Collecting and understanding data is key to improving diversity in the chemical sciences – as is transparency. This is why our Diversity data report 2020 examines diversity across the breadth of our own organisational activity – from membership and education to publishing, grants and governance.
The decision to publish this report marks a milestone in our reinvigorated inclusion and diversity strategy, the foundations of which we laid in 2018 when our report Diversity landscape of the chemical sciences stated our ambition that “chemistry should be for everyone.”
We will use the findings to ensure we meet good practice, benchmark our current activities and reflect as to where we can and should improve our services and processes. The report also increases our openness and transparency, and exemplifies the need for self-reported diversity data to make chemistry more accessible and inclusive for all.
Our CEO Dr Helen Pain said: “In the past year alone, we have published findings of bias in scientific publishing, of exclusionary factors in schools, and of a worrying decline in career progression for women and ethnic minority academic chemists. For each of those issues and more, we have spearheaded action driven by the data.
“While publishing this report is an important step, we aim to report more and better quality data in the future. We will further develop trust with our community to encourage higher rates of self-reporting – as where self-reporting is low, we aren’t able to learn as much from our data, and cannot transform that into corrective action.”

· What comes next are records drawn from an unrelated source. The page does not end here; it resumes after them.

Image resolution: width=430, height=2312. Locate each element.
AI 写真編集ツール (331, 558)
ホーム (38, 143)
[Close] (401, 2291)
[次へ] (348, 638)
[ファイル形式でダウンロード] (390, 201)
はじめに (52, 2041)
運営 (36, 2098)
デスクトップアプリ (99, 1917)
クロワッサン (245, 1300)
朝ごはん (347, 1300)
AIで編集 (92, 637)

Collecting data in a transparent and fair manner is challenging. Today we also announce that we have updated our journal submission and peer review system to enable diversity data collection relating to gender. This data will be self-reported and authors, reviewers and editors do not have to provide this information if they do not wish to.
We are one of the first publishers to take this step toward collecting self-reported diversity data to better understand our publishing community and eliminate biases from our activities. It will allow us to analyse gender on a journal-by-journal basis as well as on a publisher level, so we will be able to discuss any trends we find with our editorial boards and work on actions to address them. We will also continually review and improve our own processes to make sure we consider high quality data collection for every initiative and activity we run.
It marks the start of self-reporting diversity data within our processes. We are also currently working with 31 other publishers (number correct at the time of writing) internationally toward making collective improvements to data collection – this was central to the Joint agreement to inclusion and diversity in publishing we spearheaded this year to reduce bias in scholarly publishing.
Dr Pain added: “If we are to ensure talented people thrive and progress in chemistry, we need much greater transparency in reporting the data that gives us insight into the barriers people face – and the ways we can remove them.
“Having learned a great deal in the two years since publishing Diversity landscape of the chemical sciences, we have launched an ambitious new five-year strategy for inclusion and diversity. Fundamental to that strategy is reliable, high quality data collection and analysis: using reports like this one, bespoke research programmes on specific areas like ethnicity, disability and socio-economic factors, and the further cooperation of the wider chemistry community in reporting inclusion and diversity data.”
Our next diversity data report will be published in 2022, with this year’s report forming our benchmark for progress on inclusion and diversity.